Any real IDE port can support up to two devices, so they need to be differentiated somehow. For that purpose every IDE device has a jumper pin set to choose between Master, Slave or sometimes Cable Select. Those terms are relevant ONLY to the particular port the HDD is connected to. There is NO such thing as a Master Drive for the entire computer. You assumed that, because you already have a SATA HDD as your BOOT device, it must be the Master in the computer, and hence the added IDE unit must be a Slave. Wrong.
Now, SATA does not do things that way - only one driver per port. The adapter board you got converts from a SATA connection to IDE and basically creates an IDE port for the old HDD to connect to. But like any other IDE port, it MUST have a MASTER device attached, and that is the ONLY device you can attach to that adapter board. So, set the jumpers on the old IDE drive to be the MASTER.

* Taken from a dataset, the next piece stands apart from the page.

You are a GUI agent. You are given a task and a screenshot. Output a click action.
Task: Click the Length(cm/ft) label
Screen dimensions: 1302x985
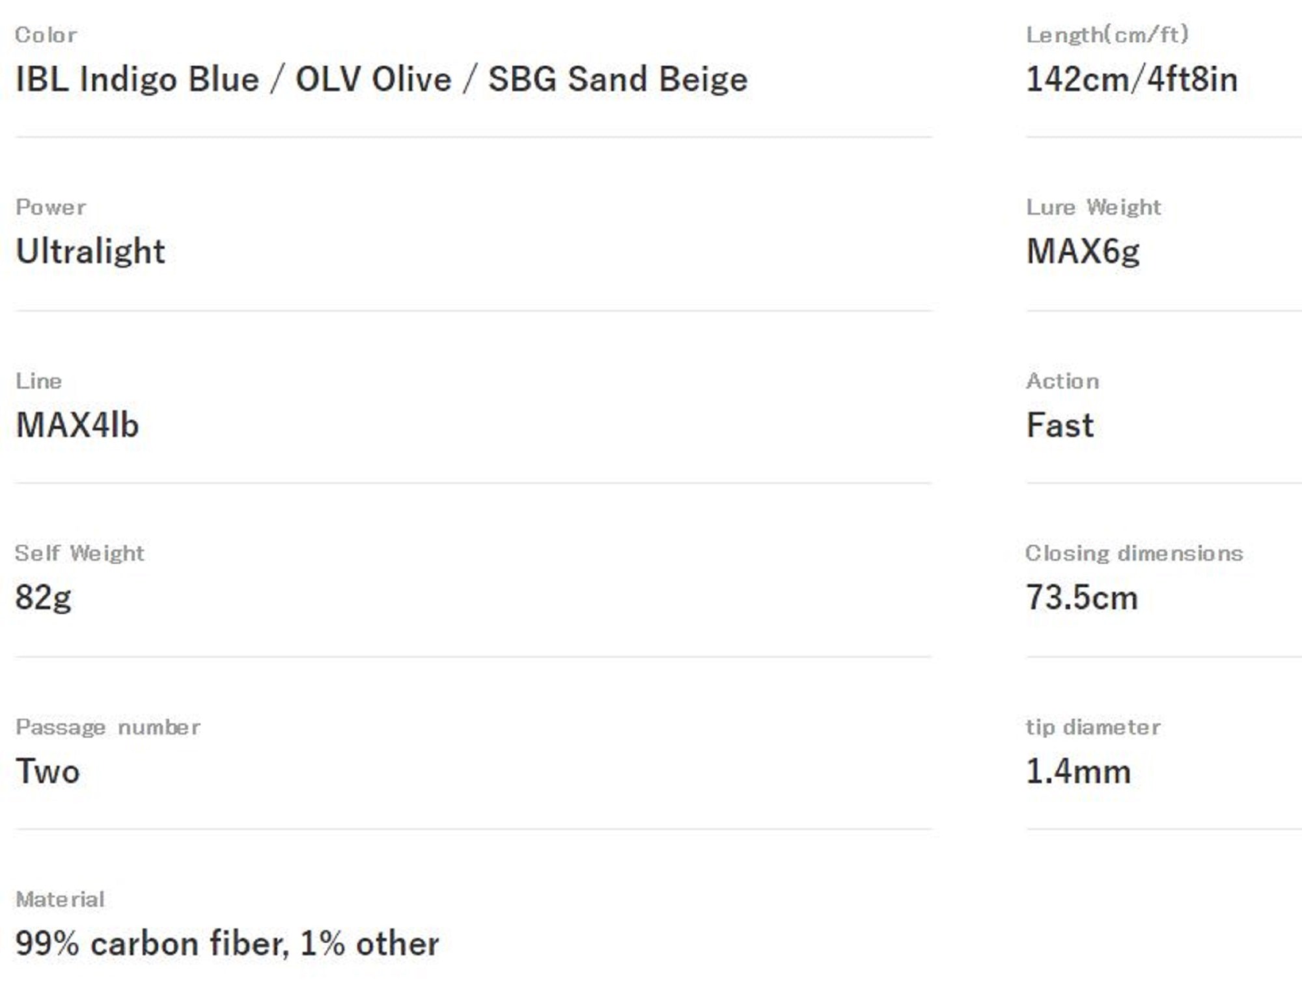point(1107,35)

The matter of AHCI versus IDE Mode may be trickier. That was a work-around stuck into mobo BIOS's when SATA first arrived. At the time, the dominant OS was Win XP, and it did NOT come with a built-in driver for the new SATA devices that prefer to use new features in the AHCI protocol. There was a way to install new drivers for that, but the easier way many used was this little setting in BIOS Setup. If you choose IDE Emulation Mode for your SATA port, it limits that port to using ONLY the slightly limited set of IDE instructions and fools the OS into believing the HDD unit really is an IDE device, so it works. Some mobos had that setting available individually for each SATA port so you could set them differently, but most make that setting apply to all the SATA ports. That can cause what you saw. You have a SATA drive that has always been used as an AHCI device. If you then tell the port to treat it as an older IDE device, the OS is using the wrong driver and it won't work. So there are two possibilities yo can try with what you have. One is: look closely at where and how the IDE Emulation and AHCI Mode selections are made. IF you happen to have a mobo where they can be different on different SATA ports, set only the one for the old drive (with its adapter) to IDE Mode. Alternatively, set it to AHCI mode for all drives, and you will be able to boot. THEN look closely at the old IDE drive (assuming you have made the jumper change to Master) and see if you can READ it. If you can, I highly recommend you do NOT do any WRITE operations on it at all. Just copy everything you can from it.
If that still does not work, then you are back to getting a simple IDE HDD Dock that connects to your computer via USB. As RodroX has said above, that will not be affected by the IDE versus AHCI Mode thing. But I'm sure it also will want the drive's jumper to be set to Master.